Like euthanasia and abortion, the idea will gain traction because it is based in compassion and has an altruistic goal, which is why we ought to be on our guard, ready to mount a swift grassroots political response.
There is nothing wrong with a bereaved parent generously deciding to donate the organs of a deceased or stillborn baby, if they feel moved to do so but there is a world of difference between an offer made out of spontaneous free will and motivated by generosity and one which is has been coerced by the public health system. How many women will be made to feel guilty by societal pressure if they don’t make the ‘right decision’ when faced with the diagnosis of foetal abnormality?
For the avoidance of doubt, I am not arguing that abortion ought to be the norm in these circumstances, or that women ought to be allowed to chose to end the lives of disabled babies, far from it. These proposals contain a similar ethic to abortion in that both dehumanise babies, who are among the most vulnerable in our society. What message are we giving if we say that disabled children are only fit to become organ donors for other, ‘more worthy’ adults? We don’t treat terminally ill adults as commodities from whom we may harvest organs – babies deserve exactly the same care and respect.
This suggestion reduces a baby to nothing more than a carcass; it’s the physical manifestation of treating a human being as nothing more than a means to an end. Parents of disabled children are already faced with so much pressure to abort the pregnancy, when the focus ought to be upon allowing the baby to be delivered and then treated with all the compassion and care as any other terminally or gravely ill person, which not only accords the baby with the humanity that they deserve but also assists the parents in terms of any later grieving process.
There is also the issue that most parents could not bear to subject a baby to the business of transplantation, most struggle enough when their baby requires a post-mortem and understandably so.

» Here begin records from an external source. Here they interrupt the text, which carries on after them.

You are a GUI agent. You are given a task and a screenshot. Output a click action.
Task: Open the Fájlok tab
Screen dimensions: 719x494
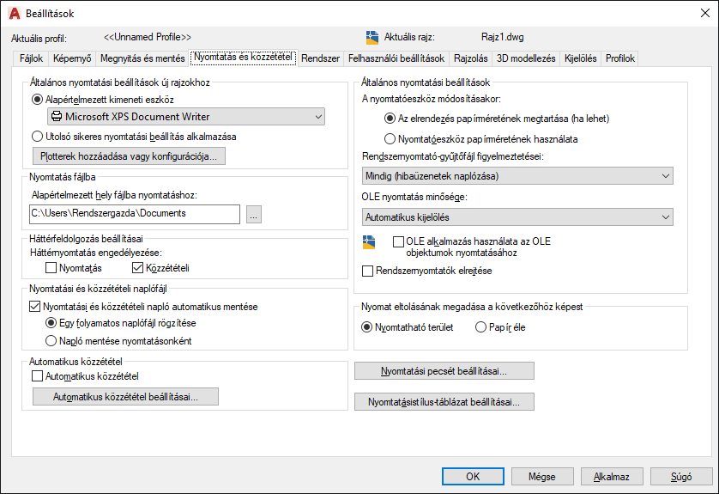click(x=31, y=58)
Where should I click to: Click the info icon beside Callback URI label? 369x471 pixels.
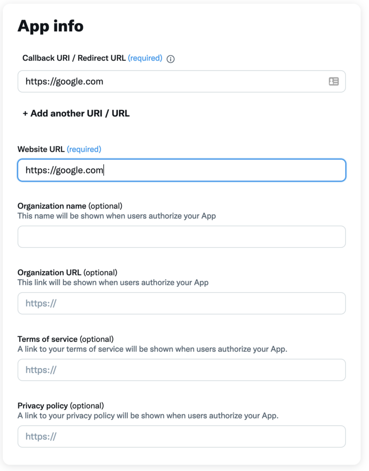(x=171, y=59)
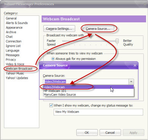Select Alerts & Sounds category

coord(17,23)
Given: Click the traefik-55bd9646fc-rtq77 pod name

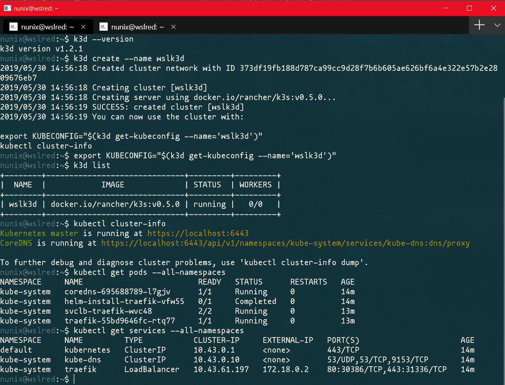Looking at the screenshot, I should click(120, 321).
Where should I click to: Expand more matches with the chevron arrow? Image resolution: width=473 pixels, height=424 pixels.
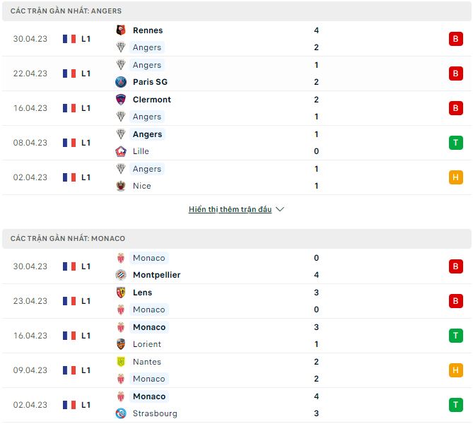[280, 210]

The whole thing is unbearable, especially as it has been proposed that such babies be kept in care on a ventilator to keep their organs fresh, until such time as they can be used, which begs many questions. What happens if having agreed to bear a baby for the purposes of organ donation, which really does turn women into little more than incubators, the parents change their mind post-birth. What if treatable conditions are overlooked, or a bad prognosis is overstated in order to keep up the flow of useable organs?
It all puts one in mind of the gory surrealism of Monty Python’s live liver transplant sketch in which a middle-aged housewife is persuaded by a slick-talking mobile transportation unit to donate her liver while she’s still alive. That was supposed to be satire, illuminating the danger of treating people as utilitarian objects, insignificant and worthless objects in a vast and expanding universe who can be used as a means to an end. Never once, as I used to hide my eyes from the gory scenes, did I ever imagine that this might become a reality, where disabled babies are treated as fresh slabs of meat, ready to be dissected for others. If this idea does becomes mainstream NHS practice, then where will it stop? Which other categories of people could be deemed more useful as donors than as live human beings?